We also find no abuse of discretion in the trial court's refusal to permit James to file a tardy opposition to the demurrer. James argues the trial court "fail[ed] to even consider" her request, but she cites nothing in the record to support that assertion, and given that we have no transcript of the demurrer hearing we must presume the court did consider her request. That is because of the well-settled principle of appellate review, that "`[a] judgment or order of the lower court is presumed correct,'" which means that, as a reviewing court, we must draw presumptions in favor of the trial court's ruling "`on matters as to which the record is silent, and error must be affirmatively shown.'" (Denham v. Superior Court (1970) 2 Cal.3d 557, 564.) What is more, the record shows the court considered James's request: the following day, the trial court entered an order denying it. To the extent James may be attempting to contest the substance of that ruling denying her additional time to respond, we discern no legal argument in her appellate brief addressing how and why the court erred. "Contentions on appeal are waived by a party who fails to support them with reasoned argument and citations to authority." (Sporn v. Home Depot USA, Inc. (2005) 126 Cal.App.4th 1294, 1303.) "An appellate court is not required to consider alleged errors where the appellant merely complains of them without pertinent argument." (Strutt v. Ontario Sav. & Loan Assn. (1972) 28 Cal.App.3d 866, 873; see also Kim v. Westmoore Partners, Inc. (2011) 201 Cal.App.4th 267, 293.) Although James is not represented by counsel, she "must `be treated like any other party and is entitled to the same, but no greater consideration than other litigants and attorneys.'" (Cassidy v. California Bd. of Accountancy (2013) 220 Cal.App.4th 620, 628.)

This brings us, finally, to James's argument that the demurrer papers misidentified the address of the courthouse where Department 509 is located. Although the county concedes it listed the wrong address, James hasn't met her burden to demonstrate any legal error, because the sole legal authority she cites, Code of Civil Procedure section 1010, does not require the courthouse location to be specified in a notice of motion.3 Furthermore, James appeared in person in Department 509 for the hearing. She clearly was not misled. Any error, assuming there even was one, was harmless. (See Cal. Const., art. VI, § 13; Code Civ. Proc., § 475.)

DISPOSITION

The judgment of dismissal is affirmed. Respondent shall recover its costs on appeal.

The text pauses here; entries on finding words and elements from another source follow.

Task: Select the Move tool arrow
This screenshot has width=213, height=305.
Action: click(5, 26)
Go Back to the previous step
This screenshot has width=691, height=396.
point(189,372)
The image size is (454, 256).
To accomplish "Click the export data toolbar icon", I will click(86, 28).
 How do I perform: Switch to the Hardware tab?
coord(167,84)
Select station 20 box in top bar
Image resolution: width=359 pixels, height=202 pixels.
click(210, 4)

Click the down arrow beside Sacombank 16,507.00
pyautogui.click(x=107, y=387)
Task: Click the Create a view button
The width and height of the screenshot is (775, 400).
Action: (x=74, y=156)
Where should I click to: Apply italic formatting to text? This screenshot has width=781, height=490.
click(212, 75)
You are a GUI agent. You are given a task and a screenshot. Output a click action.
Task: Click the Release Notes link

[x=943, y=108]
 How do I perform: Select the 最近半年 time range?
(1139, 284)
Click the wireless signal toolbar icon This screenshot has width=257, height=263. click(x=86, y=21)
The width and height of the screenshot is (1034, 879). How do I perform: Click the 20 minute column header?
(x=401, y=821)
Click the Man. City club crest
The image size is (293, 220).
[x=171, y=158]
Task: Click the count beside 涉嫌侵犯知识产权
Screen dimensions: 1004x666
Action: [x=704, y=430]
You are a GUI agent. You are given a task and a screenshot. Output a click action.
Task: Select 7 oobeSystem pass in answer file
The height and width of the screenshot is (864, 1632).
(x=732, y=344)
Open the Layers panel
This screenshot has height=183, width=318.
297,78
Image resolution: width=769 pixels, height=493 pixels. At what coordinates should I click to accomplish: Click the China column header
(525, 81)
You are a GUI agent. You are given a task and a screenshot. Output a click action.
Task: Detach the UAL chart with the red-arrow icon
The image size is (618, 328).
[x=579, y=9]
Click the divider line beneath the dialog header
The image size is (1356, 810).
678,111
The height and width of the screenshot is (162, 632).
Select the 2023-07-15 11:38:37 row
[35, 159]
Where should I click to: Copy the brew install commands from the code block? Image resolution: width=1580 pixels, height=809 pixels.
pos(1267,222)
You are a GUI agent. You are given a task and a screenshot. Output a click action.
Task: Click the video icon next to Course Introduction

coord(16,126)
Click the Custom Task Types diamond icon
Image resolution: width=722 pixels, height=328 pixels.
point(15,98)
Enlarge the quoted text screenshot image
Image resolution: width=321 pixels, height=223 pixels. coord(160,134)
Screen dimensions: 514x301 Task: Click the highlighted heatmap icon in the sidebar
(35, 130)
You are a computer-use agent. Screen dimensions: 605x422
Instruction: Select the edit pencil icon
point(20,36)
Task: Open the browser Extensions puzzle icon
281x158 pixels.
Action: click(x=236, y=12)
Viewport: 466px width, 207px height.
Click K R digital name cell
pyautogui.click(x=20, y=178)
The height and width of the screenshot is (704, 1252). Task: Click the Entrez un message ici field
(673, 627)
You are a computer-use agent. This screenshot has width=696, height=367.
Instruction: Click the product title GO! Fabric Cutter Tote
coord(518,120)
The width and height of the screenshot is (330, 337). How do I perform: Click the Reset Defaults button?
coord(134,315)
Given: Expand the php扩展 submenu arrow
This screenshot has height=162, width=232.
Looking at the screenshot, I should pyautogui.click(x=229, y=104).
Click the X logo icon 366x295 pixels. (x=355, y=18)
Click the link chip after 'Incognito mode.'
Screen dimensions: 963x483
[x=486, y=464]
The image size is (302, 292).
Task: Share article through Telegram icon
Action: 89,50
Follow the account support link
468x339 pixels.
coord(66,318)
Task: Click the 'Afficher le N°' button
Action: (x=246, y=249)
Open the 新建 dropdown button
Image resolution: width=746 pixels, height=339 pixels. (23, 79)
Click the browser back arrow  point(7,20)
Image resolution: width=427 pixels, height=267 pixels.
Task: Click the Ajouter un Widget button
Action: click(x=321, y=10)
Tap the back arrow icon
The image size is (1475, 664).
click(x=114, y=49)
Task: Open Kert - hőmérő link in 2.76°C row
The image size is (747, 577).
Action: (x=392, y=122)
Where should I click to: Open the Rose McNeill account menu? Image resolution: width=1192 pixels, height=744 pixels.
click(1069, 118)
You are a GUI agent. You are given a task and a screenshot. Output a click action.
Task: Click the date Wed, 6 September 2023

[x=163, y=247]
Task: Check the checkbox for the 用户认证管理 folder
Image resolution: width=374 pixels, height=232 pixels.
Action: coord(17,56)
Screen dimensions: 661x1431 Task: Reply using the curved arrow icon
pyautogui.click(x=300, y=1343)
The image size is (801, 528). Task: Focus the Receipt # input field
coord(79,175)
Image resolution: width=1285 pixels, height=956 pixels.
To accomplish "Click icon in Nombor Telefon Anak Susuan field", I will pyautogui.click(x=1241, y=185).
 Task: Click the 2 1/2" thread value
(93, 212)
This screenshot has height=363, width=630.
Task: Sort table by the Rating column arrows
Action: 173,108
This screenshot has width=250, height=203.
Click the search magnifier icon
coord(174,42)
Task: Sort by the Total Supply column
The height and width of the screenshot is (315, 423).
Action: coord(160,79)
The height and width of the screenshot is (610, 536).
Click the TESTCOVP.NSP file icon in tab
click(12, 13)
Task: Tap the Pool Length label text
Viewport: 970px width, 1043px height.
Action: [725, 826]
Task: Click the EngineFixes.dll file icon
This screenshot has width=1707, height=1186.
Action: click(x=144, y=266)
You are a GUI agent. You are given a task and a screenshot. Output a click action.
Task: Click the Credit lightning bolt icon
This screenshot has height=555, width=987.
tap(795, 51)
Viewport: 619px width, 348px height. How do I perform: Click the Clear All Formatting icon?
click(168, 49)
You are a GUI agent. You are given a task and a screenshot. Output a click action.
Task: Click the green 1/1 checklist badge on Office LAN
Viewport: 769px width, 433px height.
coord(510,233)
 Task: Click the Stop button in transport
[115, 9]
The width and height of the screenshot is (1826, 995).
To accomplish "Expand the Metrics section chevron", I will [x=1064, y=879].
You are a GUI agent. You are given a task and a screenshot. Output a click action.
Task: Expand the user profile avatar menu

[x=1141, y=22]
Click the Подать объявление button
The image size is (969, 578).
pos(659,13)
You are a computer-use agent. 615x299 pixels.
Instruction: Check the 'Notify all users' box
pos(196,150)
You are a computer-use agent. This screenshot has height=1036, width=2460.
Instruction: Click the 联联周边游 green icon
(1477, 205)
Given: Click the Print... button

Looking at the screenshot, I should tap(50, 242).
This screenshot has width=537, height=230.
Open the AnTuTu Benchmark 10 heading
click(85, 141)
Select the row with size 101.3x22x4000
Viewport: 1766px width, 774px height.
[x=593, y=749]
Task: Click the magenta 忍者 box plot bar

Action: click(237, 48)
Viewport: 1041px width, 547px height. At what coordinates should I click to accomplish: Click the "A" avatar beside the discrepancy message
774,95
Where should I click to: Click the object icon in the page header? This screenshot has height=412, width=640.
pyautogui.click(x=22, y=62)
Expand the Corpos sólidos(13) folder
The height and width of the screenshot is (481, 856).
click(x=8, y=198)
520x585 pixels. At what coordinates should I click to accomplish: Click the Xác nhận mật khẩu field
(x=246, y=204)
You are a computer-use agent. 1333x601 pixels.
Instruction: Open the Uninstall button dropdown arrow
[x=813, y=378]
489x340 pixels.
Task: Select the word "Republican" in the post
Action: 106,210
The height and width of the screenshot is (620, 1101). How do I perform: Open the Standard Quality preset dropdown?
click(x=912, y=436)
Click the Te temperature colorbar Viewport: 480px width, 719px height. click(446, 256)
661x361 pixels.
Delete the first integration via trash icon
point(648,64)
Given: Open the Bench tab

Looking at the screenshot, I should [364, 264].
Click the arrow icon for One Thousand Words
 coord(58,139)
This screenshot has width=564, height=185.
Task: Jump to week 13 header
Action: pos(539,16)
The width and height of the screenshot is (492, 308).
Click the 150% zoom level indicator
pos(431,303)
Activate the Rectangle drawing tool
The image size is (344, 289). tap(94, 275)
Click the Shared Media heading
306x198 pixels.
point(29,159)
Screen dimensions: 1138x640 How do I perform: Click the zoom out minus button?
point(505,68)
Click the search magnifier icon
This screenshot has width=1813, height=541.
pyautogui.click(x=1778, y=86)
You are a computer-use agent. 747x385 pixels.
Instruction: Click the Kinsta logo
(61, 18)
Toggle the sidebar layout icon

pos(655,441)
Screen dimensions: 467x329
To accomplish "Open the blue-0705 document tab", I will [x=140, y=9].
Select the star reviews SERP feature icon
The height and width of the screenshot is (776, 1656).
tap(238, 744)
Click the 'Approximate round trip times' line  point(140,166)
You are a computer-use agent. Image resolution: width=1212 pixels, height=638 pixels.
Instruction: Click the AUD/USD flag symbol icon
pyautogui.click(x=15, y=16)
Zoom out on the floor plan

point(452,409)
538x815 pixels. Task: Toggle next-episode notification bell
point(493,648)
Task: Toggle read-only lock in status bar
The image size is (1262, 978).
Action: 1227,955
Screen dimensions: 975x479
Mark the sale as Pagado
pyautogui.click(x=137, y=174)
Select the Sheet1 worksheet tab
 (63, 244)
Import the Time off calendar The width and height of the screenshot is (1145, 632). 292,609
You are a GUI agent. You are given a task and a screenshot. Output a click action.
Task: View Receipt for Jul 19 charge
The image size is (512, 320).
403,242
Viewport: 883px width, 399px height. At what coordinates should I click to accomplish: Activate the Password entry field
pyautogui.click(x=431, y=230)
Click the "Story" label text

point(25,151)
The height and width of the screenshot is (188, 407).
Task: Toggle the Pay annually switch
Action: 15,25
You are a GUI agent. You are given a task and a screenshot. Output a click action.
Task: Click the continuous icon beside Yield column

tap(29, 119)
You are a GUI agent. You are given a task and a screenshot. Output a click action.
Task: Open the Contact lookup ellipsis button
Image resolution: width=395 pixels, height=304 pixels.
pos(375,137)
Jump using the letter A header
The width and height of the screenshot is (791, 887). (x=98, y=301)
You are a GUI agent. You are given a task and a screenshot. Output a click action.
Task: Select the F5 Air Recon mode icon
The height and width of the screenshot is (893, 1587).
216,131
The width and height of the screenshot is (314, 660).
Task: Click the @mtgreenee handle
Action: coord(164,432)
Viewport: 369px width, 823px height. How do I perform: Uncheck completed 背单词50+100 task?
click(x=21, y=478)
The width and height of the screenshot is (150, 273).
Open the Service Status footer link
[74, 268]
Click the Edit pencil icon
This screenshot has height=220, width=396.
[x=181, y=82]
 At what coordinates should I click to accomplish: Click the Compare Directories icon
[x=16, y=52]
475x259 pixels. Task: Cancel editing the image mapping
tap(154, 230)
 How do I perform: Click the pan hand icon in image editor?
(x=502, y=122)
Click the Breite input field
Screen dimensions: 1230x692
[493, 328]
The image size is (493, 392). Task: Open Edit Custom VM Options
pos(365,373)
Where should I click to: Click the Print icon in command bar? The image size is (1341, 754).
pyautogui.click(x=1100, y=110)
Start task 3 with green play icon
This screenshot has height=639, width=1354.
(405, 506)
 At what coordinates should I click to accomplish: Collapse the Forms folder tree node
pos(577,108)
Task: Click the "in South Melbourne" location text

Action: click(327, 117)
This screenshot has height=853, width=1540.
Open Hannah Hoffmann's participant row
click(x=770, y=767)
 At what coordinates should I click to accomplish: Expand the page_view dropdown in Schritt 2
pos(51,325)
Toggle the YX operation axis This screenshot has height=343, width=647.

KLINE, P.J. and MILLER, J., concurs.

FootNotes


1. Although neither party has sought to correct or augment the record, we note the 11-page copy of the first amended complaint included in the clerk's transcript appears to be incomplete, lacking a signature page or proof of service at a minimum.
2. In her reply brief, James also argues the county violated a duty to meet and confer before filing its demurrer. We decline to consider this argument because ordinarily we do not consider issues raised for the first time in a reply brief. (See Mt. Hawley Ins. Co. v. Lopez (2013) 215 Cal.App.4th 1385, 1426.)
3. That provision states: "Notices must be in writing, and the notice of a motion, other than for a new trial, must state when, and the grounds upon which it will be made, and the papers, if any, upon which it is to be based. If any such paper has not previously been served upon the party to be notified and was not filed by him, a copy of such paper must accompany the notice. Notices and other papers may be served upon the party or attorney in the manner prescribed in this chapter, when not otherwise provided by this code. No bill of exceptions, notice of appeal, or other notice or paper, other than amendments to the pleadings, or an amended pleading, need be served upon any party whose default has been duly entered or who has not appeared in the action or proceeding."